Israel has no constitution defending basic minority rights. Because it is a Jewish state with a significant non-Jewish population such guarantees are impossible. The wide disparity between Jewish and Arab ownership of land and wealth, and the solid Jewish control and occupancy of the military, places the material bases of state power solidly in the hands of the Jewish population.

While the majority status of the Jewish population allows the state to afford some parliamentary decorations, the continued growth of the Arab population will increasingly limit the Israeli ruling class’s ability to defend the Jewish character of the state within the framework of majoritarian democracy.
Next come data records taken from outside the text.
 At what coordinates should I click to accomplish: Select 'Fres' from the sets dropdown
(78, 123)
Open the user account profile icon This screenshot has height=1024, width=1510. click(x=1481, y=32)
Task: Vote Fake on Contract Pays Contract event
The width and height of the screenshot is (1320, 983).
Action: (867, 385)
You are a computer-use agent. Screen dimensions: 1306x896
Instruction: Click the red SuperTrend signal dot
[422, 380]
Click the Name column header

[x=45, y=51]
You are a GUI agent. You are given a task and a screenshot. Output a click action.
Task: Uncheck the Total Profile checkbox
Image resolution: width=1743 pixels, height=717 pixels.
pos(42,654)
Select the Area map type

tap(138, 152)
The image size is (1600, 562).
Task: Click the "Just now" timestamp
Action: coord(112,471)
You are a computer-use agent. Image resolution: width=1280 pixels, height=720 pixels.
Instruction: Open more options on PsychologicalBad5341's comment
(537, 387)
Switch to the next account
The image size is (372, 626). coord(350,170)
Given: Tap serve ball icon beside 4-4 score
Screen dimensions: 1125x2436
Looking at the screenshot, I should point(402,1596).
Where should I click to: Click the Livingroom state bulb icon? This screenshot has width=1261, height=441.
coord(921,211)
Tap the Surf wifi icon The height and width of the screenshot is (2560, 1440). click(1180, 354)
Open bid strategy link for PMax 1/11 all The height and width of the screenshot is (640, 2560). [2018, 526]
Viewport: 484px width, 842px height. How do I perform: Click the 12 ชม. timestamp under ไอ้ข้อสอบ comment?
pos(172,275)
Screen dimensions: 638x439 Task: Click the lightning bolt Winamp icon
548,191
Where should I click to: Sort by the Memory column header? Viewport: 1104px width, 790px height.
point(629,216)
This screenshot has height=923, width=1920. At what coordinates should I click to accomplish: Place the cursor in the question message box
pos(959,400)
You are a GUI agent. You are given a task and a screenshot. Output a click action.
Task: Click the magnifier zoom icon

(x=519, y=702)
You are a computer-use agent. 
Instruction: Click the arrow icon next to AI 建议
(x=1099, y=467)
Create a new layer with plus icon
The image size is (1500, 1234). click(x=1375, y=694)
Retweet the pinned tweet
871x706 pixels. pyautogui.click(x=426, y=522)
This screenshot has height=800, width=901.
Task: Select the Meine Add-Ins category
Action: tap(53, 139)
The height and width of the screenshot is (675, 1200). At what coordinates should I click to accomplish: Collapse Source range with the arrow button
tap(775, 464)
Israel could not have become a Jewish state without forcibly expelling the majority of indigenous population. It cannot remain a Jewish state without forcibly preventing the re-entry of the expelled indigenous population and without forcibly preventing immigration of non-Jews into Israel.

It cannot remain a Jewish state without denying the rights—or even existence—of the remaining indigenous population within Israel.

Israel has an ever-present interest in acquiring control over the natural resources in its region, and over the economy into which it integrates. For its own immediate interests Israel has always been opposed to the strengthening of Arab countries, especially under independent—much less working class—leadership. Because of its inherent isolation from the world around it, and the violence needed to create and maintain its existence, the Jewish state has always required an imperial sponsor—now the United States.

This was never a significant contradiction since, as a colonial project, as a spartan minority in conflict with the majority; the Jewish state has always been formed by the same ideology and has held roughly the same interests as imperial powers in the region. Both imperialists and Zionists need to dominate the Arab majority.

If the Palestinian struggle is to succeed, it must overturn the Jewish supremacy imposed by Zionism and the dominance of U.S. imperialism.